## begin Supplied material

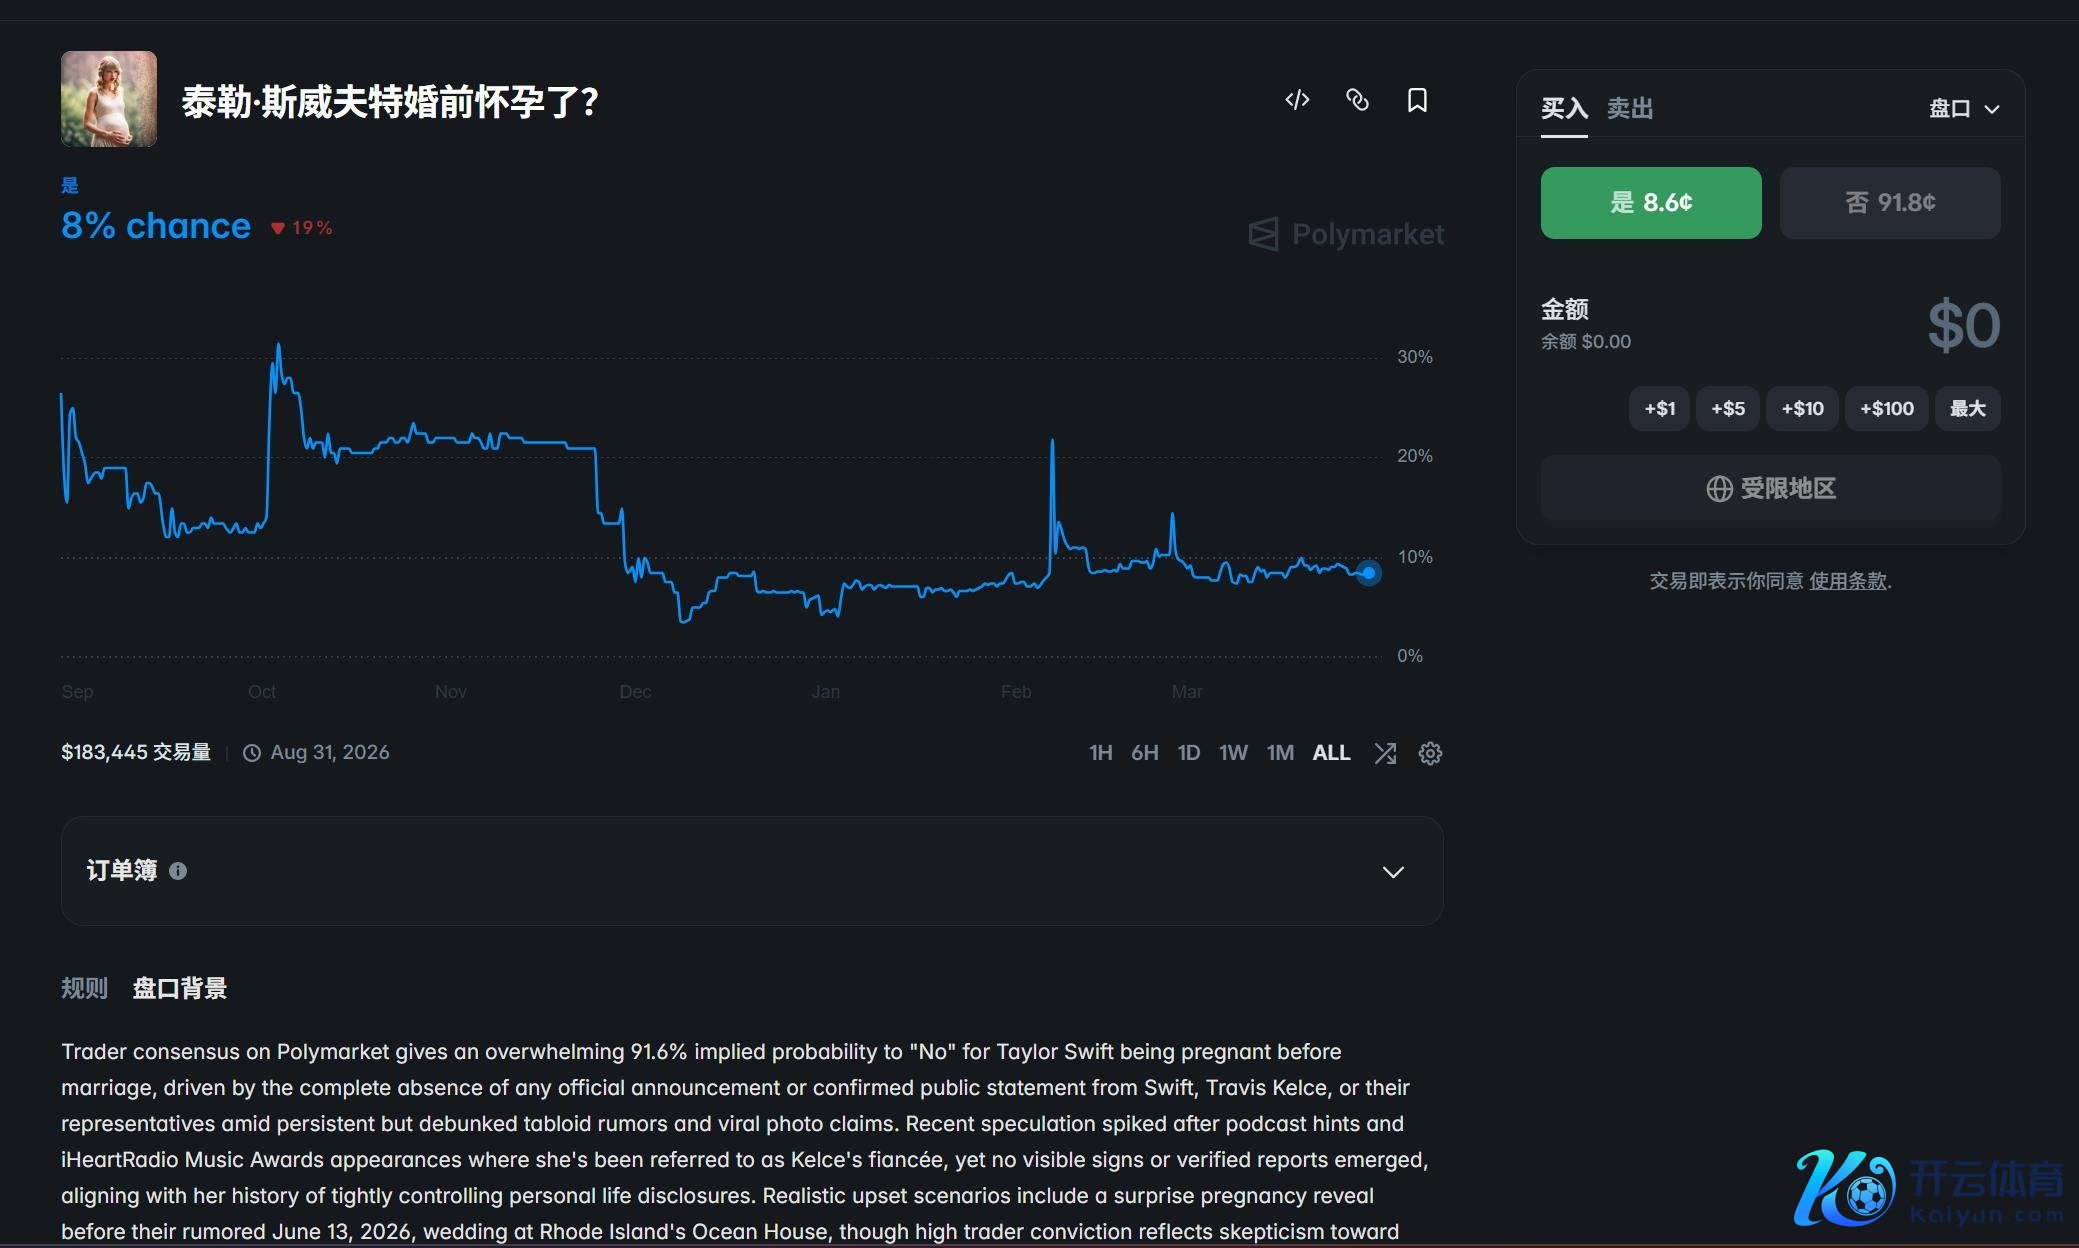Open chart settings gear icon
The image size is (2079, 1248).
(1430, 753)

## end Supplied material
## begin Supplied material

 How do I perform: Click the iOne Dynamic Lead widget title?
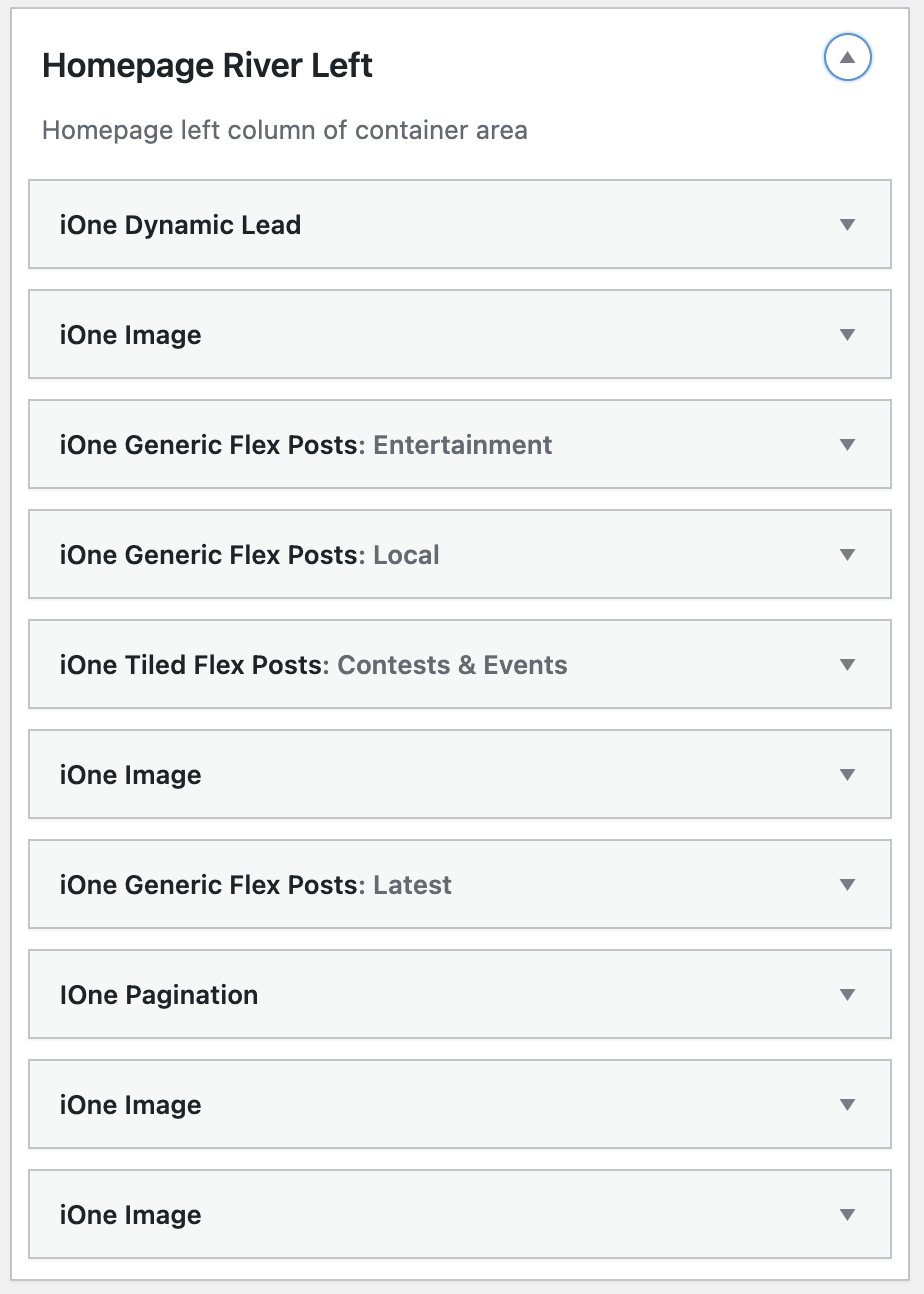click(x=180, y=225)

## end Supplied material
## begin Supplied material

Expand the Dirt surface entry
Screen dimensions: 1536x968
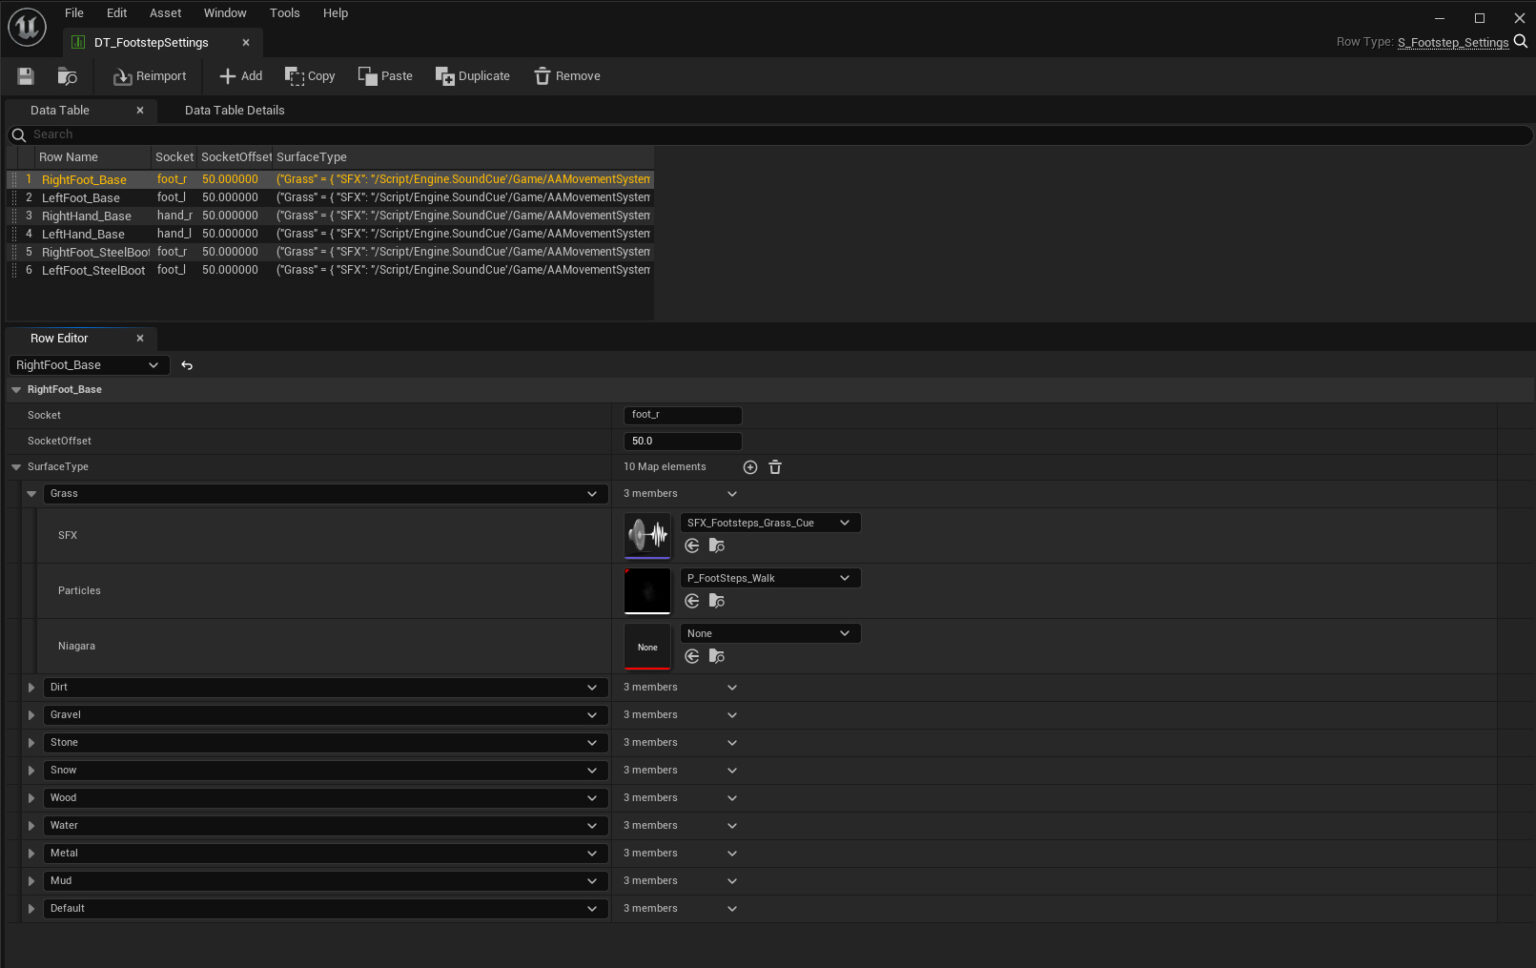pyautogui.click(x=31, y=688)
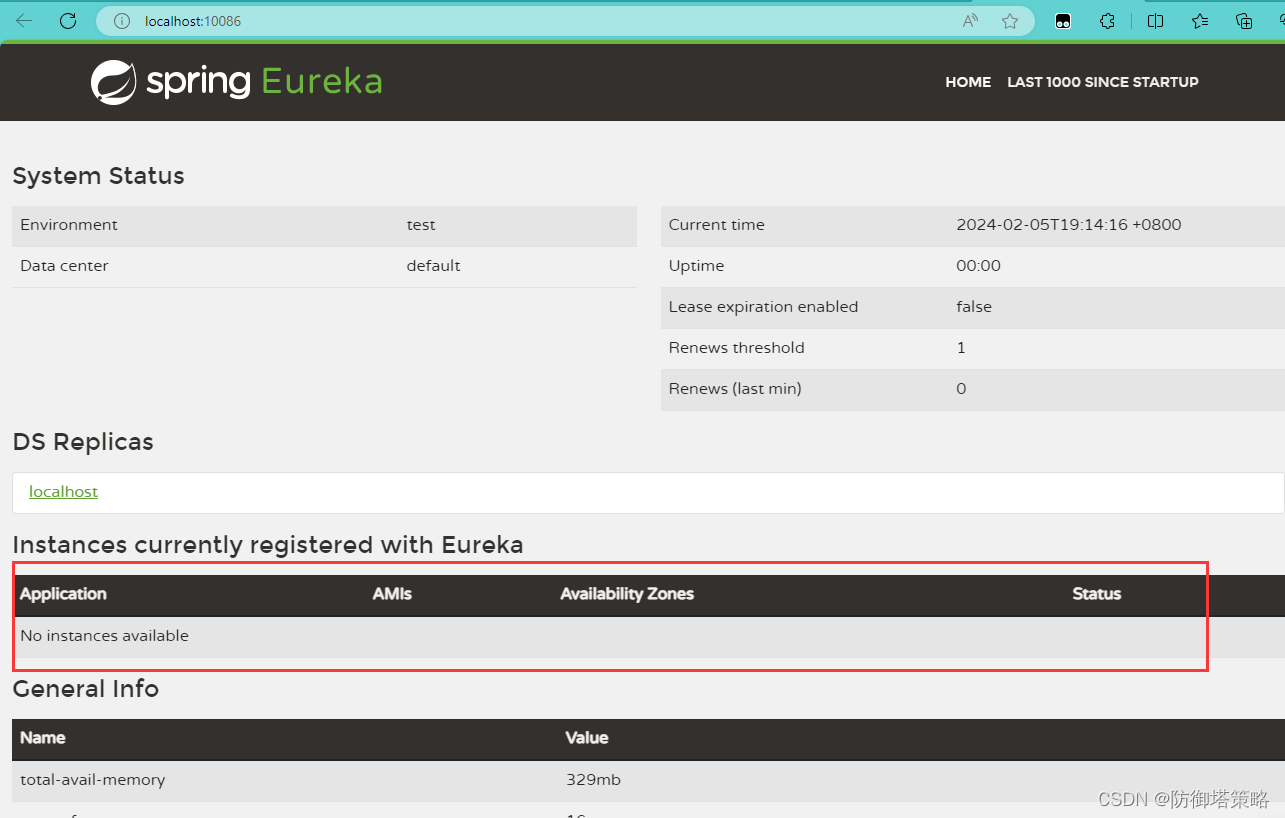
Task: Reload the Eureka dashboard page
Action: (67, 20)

## end Supplied material

_To do_. Turn the rows from the line with "Expand the Dirt surface entry" through the line with "Action: (67, 20)" into a numbered list. Include both of those lines, skip any blank lines, and leave the pictures out.

_Answer_.
1. Expand the Dirt surface entry
2. Screen dimensions: 1536x968
3. pyautogui.click(x=31, y=688)
4. Task: Reload the Eureka dashboard page
5. Action: (67, 20)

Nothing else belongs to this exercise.